In cities around the world yesterday, people marched and held rallies in favor of science.
That’s a great show of support for reason, facts, discovery, and looking the world squarely in the eye.
Locally, though, science seems to have lost out to fear in the matter of Quabbin Reservoir’s would-be new residents, the timber rattlesnake.
The endangered [in Massachusetts and six other states] species won’t be slithering around a secluded Quabbin location in search of chipmunks anytime soon. The state Division of Fisheries and Wildlife last week shelved its idea to introduce the snakes — which are venomous but rarely harmful to humans — to Mount Zion Island in the reservoir, after more than a year of trying to persuade Quabbin-area communities of the proposal’s safety and ecological value.
Public backlash won, despite wildlife officials’ vetting of the plan, the independent Rattlesnake Review Working Group the state formed, and the information — intended to fight fears and provide reassurances — experts patiently provided communities close to the Quabbin.
State wildlife officials wanted to provide the snakes a sizeable territory where they could live and breed securely, well away from contact with people. They thought they had found the solution in Mount Zion Island, a restricted-access peninsula in the middle of the reservoir.
We would have liked the public to consider, learn about, and ultimately accept the idea of allowing a timber rattlesnake population to establish in that isolated Quabbin spot. What is perhaps most dismaying was the hands-down dismissal of the plan by some vocal opponents.
Science, in contrast, is more of a listener — beginning with Mother Nature.
Scientists and environmental enthusiasts embrace observation and understanding, deeply respect the environment and its need for diversity and balance, and enjoy the complexities of questions that arise from their work — such as whether and how to help a once-thriving rattlesnake species that is dramatically dwindling in numbers in Massachusetts and elsewhere.
Rattlesnakes as a group may be a little hard to love. They make a uniquely scary noise and have the bite to go with it. But timber rattlesnakes, experts avow, are reserved by nature and passive to people.
Further, in matters such as this, we have learned to trust in experts’ careful field observations and in the rich intricacies of nature, far more than the knee-jerk or fearful reactions of the uninformed.
Unfortunately, in today’s world, love and appreciation for science — as well as trust in those who have made science their life’s passion and work — can be in short supply.
While this relatively minor matter — the idea of introducing timber rattlesnakes to Mount Zion Island — is kaput at least for the near future, we hope large-scale events such as the marches and rallies for science yesterday (the idea for which stemmed from the post-inauguration Women’s March January) will help turn the tide toward greater respect for and grounding in science. Science and our attitude toward it affect how well our own species thrives here in the wilds of our planet.
Nature is easy to love, but on a global scale in the modern age, it’s not so easy to take care of.
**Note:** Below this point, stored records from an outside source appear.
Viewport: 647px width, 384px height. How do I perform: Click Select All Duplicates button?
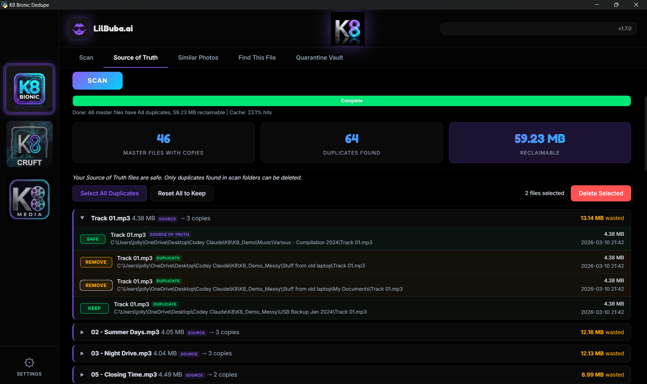pyautogui.click(x=110, y=193)
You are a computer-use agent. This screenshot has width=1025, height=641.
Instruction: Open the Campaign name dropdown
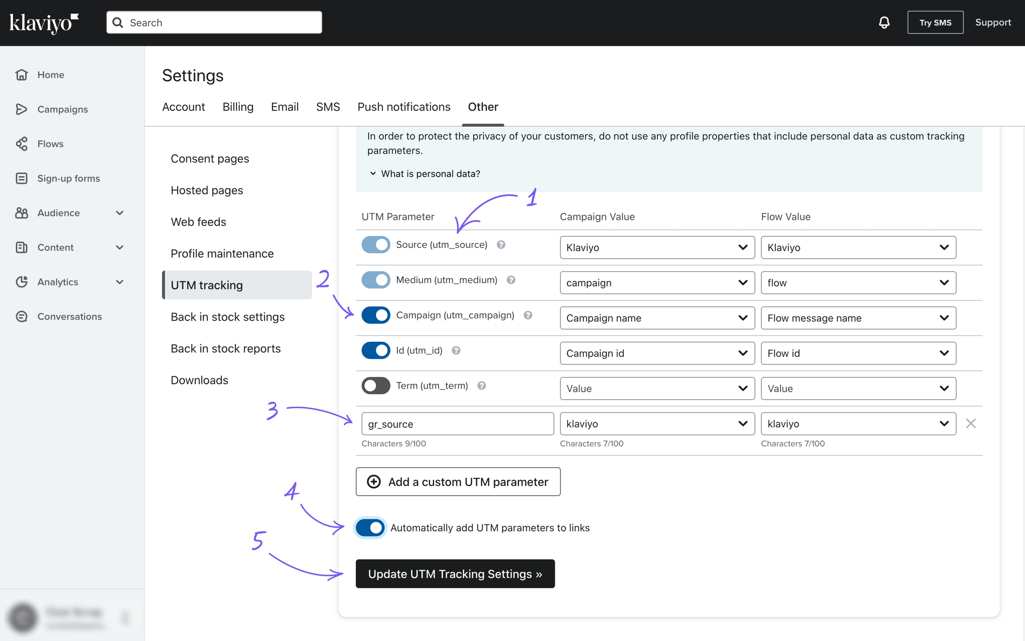[x=657, y=318]
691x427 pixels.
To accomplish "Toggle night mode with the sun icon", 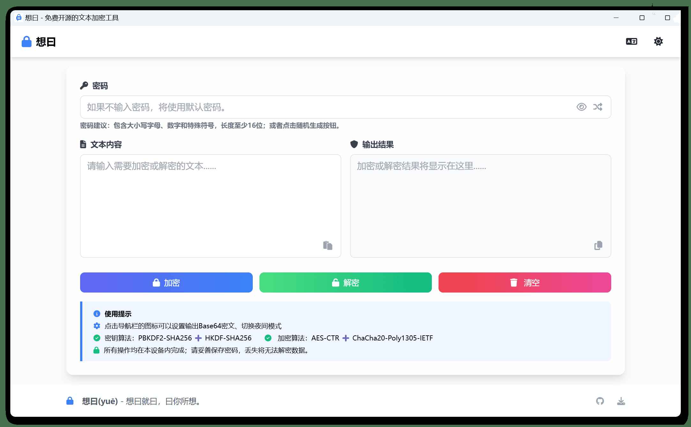I will coord(658,42).
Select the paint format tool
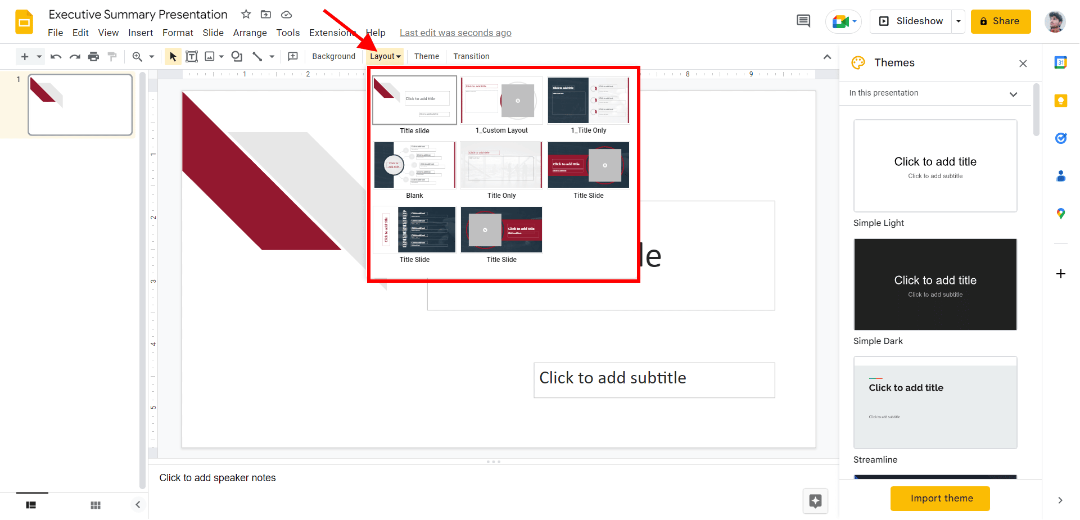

It doesn’t help that some large-scale issues that matter directly to humans meet with persistent obstinance or ignorance despite available, reliable science. That is particularly true of the topic of accelerated climate change, the seriousness and even existence of which is questioned in some quarters, including within the Trump administration. The disproved hypotheses of a link between vaccinations and autism is another example of prolonged wasted energies when important and fascinating scientific puzzles need facts, wisdom and cooperation.
Science needs more followers.
We very much support Earth Day 2017’s massive attention to science. Hundreds of communities signed on to hold sister marches to yesterday’s first-time main event, the March for Science in Washington, D.C. Here in Worcester, local organizations collaborated to hold a rally at Institute Park.
But science, reason, and caring about the Earth and its creatures aren’t topics for a day or a weekend. They’re constants, part of the human effort to make sense of our surroundings and live well within them.
As for the rattlesnakes, we wish them better luck somewhere else.